Sleeping is part of his new regimen for quitting smoking. Actually, it’s the whole thing: staying in bed, sleeping it off. Any of the triggers that would normally cause him to chain smoke three cigarettes now cause him to fall asleep. He’s been narcoleptic for the past six days, twelve hours and twenty-seven minutes. I’ve been an official non-smoker for two weeks now and my new vice is complaining.

“Home just for a couple of weeks,” I clarify. “Just to push the reset button.”

“I don’t know,” he says, skeptically, “It sounds a bit like cheating. We said we’d be here a year.”

“I didn’t know it was a contest.”

“Honey, you can do as you like, you’re not my prisoner in India,” he says, as he rolls over and continues to Not Smoke.

His reaction, of course, infuriates me, and makes me want to smoke. I’ll never understand why men can find communicating so difficult, and by communicating, I mean: quietly listening to me complain, then saying in a gentle loving tone, “I’m sorry you feel bad sweetheart. Come here, let me give you a hug.”

Depression is an all too familiar state for me, and one that I’ve learned to push up against in different ways. Today my plan of action is to lie on the rooftop in a bikini and listen to my iPod like I’m fifteen.

I listen to a playlist from my first radio show, “Sad Guys with Guitars,” from back when the radio station was still in the closet of the Dark Room Theater. It has been years since I’ve heard a lot of these songs, and the memories come flooding back. The first thrill of pumping my favorite music out over the airwaves. My wavering voice, leaving the mic on at inopportune times and playing a whole set on mute. Deconstructing every show after the fact and learning to be better. I learned to speak, and not to giggle, to not get too close to the mic, and to act as if I’m talking to just one listener on a lonely midnight road trip.

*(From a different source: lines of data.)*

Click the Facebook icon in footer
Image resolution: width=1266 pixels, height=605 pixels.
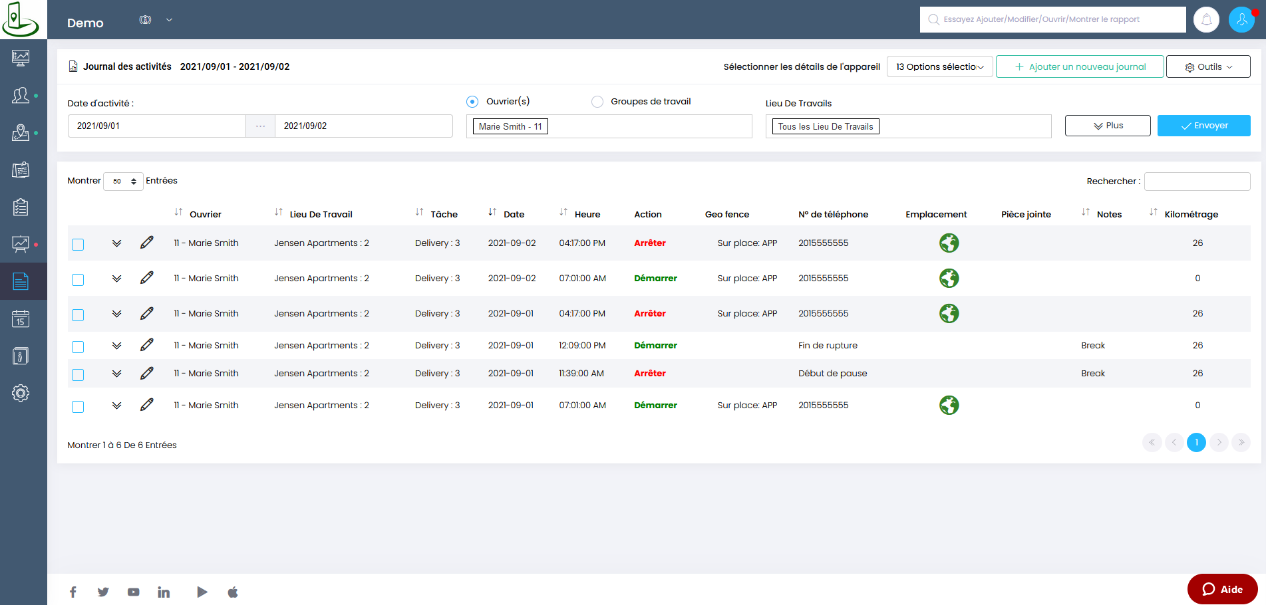73,592
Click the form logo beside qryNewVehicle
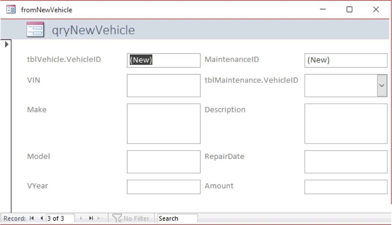This screenshot has height=225, width=392. click(x=35, y=29)
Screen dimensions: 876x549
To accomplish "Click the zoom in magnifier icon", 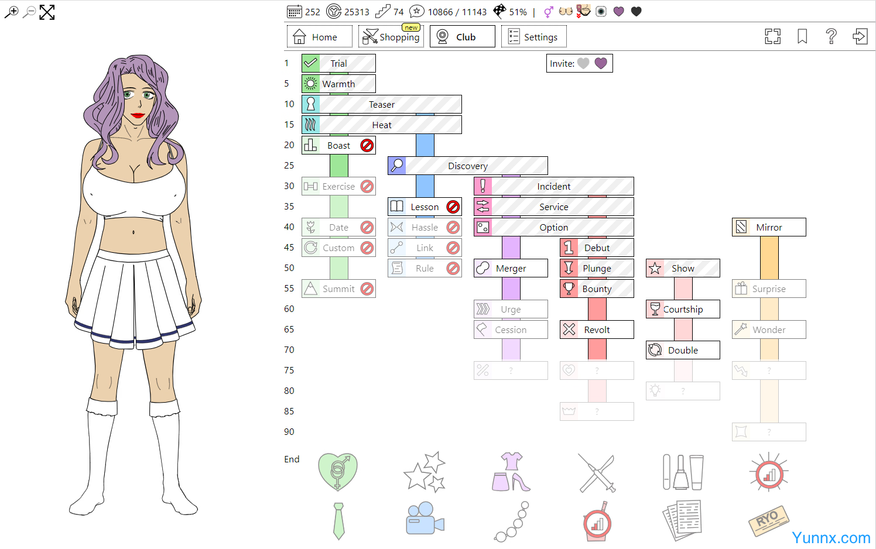I will coord(11,12).
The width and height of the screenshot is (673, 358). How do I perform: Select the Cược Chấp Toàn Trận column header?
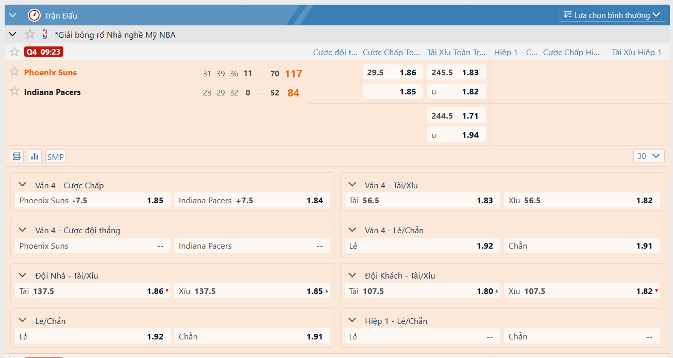pos(391,53)
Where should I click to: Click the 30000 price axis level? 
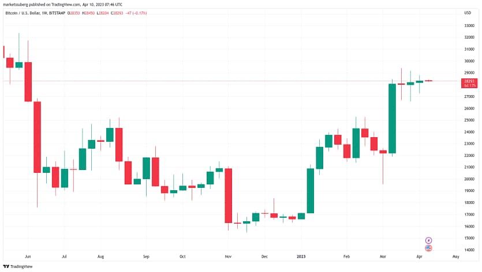tap(469, 61)
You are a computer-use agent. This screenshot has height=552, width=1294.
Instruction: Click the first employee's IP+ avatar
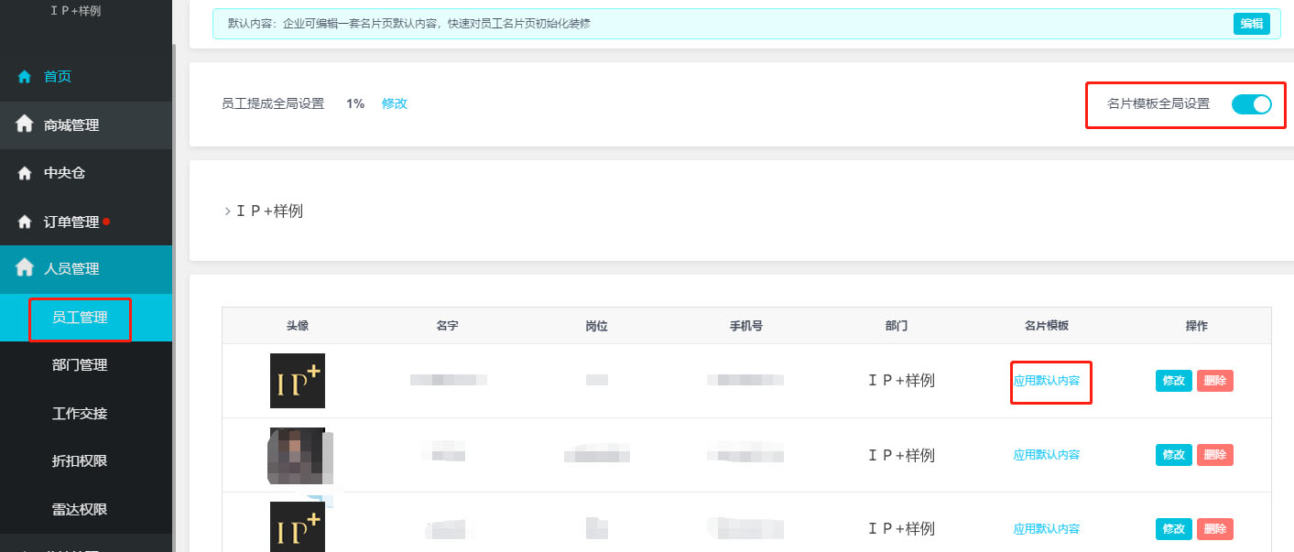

Radio is addictive. After Sad Guys with Guitars, I started Pixie’s Bordello, which ran for two years, then came two years of Thursday and Friday morning smartassery with Suspect Advice with Pixie and Maggie. After a short-lived attempt to walk away from the radio station, Maggie and I started doing Charm School on Friday nights, which quickly turned into a great excuse to ruin everyone’s weekend by staying out till 4 a.m. I can’t believe that something so deep in my blood is now just a part of my past. I miss radio. I miss burritos. I miss Maggie, and my family. I miss the smell of ocean in the air. I miss soymilk and Brazilian dance. I miss San Francisco. I miss home.

I stare at the blue sky and feel like I could be anywhere, Los Angeles, San Francisco, New York, Bangalore, Santa Cruz. I close my eyes and see an animated movie of myself in bold flat colors. A cartoon bikini-me floating, being stretched in several directions until I split into five small versions of me amidst a frenzy of squiggly lines and wobbly hearts that pulsate getting larger then smaller in heartbeat time. “Jesus Etc.,” by Wilco, becomes the soundtrack to my private movie.

An obscure song by Aidan Hawken, an obscure San Francisco musician, comes on and I open my eyes. There are two spectacular dragonflies dancing in the air three feet above me. Beyond the dragonflies there are eagles. Two beautiful brown eagles with five-foot wingspans carving giant arcs in the blue sky. Damn, I love this song, I love all these songs. It’s been ages since I’ve taken the time to listen to my music. I watch the creatures flying and the palm trees moving in the wind and my fresh laundry drying in the sun, and I think that I’ll stay right here and listen to my three-thousand, four-hundred and seventy-two reasons to stay in India.